Pet owners do all sorts of things for their dogs. We buy them jerseys so we can project our love of our favorite sports teams onto them; we get motorcycles with sidecars so they can look super cool riding along with us; we put shameful cones around their heads that they hate in order to make sure that they don’t hurt themselves when recovering from sickness or injury. The pet industry, according to Inc. magazine, is worth $55 billion dollars. We love dogs.
That makes the news out of Wise County—northwest of Denton, in the DFW Metroplex—especially horrifying.
According to NBCDFW, more than forty pet dogs in the country have disappeared in December and January:
Since November, 40 dogs have been reported missing, according to the Wise County sheriff. There’s no physical evidence that proves the dogs were taken. Still, neighbors have a growing suspicion that all the missing dogs are not just a coincidence.
“It’s really disheartening to think that there are people out here that would do this,” said Woodruff.
“It begs the question of where are these dogs going? And who’s taking them? And what are they doing with them?” said Lewis.
The Wise County sheriff said investigators don’t have any descriptions of possible suspects or their cars. But he said people should be on the lookout for anything that looks unusual that might help bring forward answers.
Forty is a huge number of dogs to go missing, especially in a county with only around 21,000 households. Sheriff David Walker speculated that the dogs may have been stolen for fighting purposes. But right now the sheer lack of information is as maddening as anything—so far, the only evidence is a suspicious car reported in Lewis’s neighborhood.
The people who live in the area are devastated. WFAA reports that local citizens, at this point, mostly just hope that the dogs were stolen by someone who sold them to other families, rather than for fighting.
Jack, a two-year-old black lab, has been missing from the Lewis family’s backyard since Dec. 27.
His bright blue collar still hangs above his kennel.
“It makes me think of him,” said Robin Lewis.

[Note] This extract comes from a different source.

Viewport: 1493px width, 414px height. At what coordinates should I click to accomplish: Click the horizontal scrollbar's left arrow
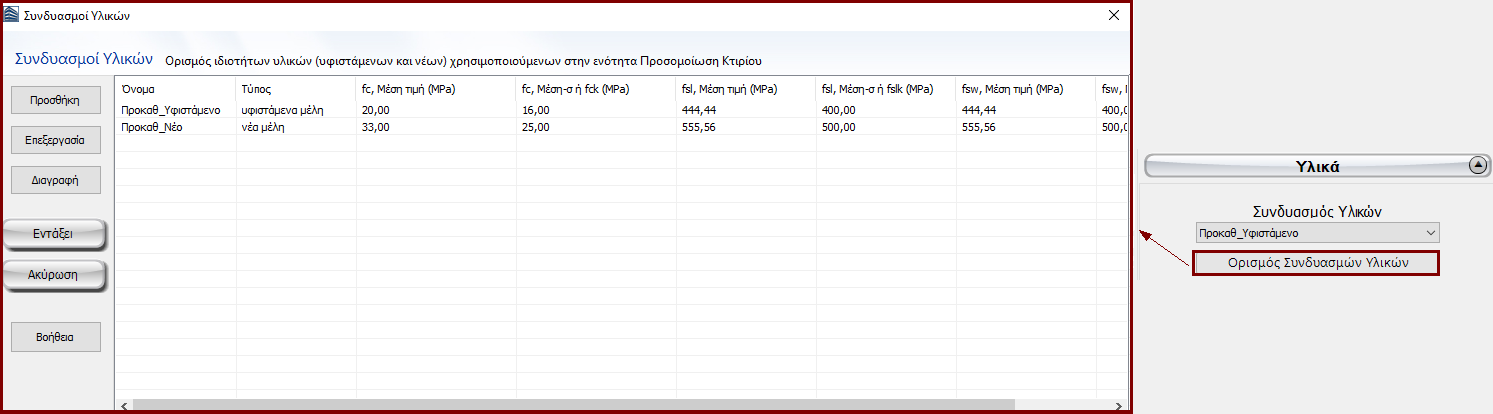[122, 405]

But it wasn’t until Robin turned to Facebook that she realized there may be much more to his disappearance.
“If you back track it to the beginning of November, it’s frightening.”
Two dogs from her neighbor Jana’s yard went missing on the same day.
Around the same time, Cassidy McKibben’s four-year-old Jack Russell terrier, Lily, disappeared.
“I noticed that my fence was messed up, and I have posted something everyday since she’s been gone,” McKibben said.
We hope for the best for all of the Wise County dogs and our hearts go out to the families who miss their furriest members. In the meantime, while crime like this can be unpreventable, it’s probably worth refreshing some best-practices for dog theft prevention, just to be on the safe side.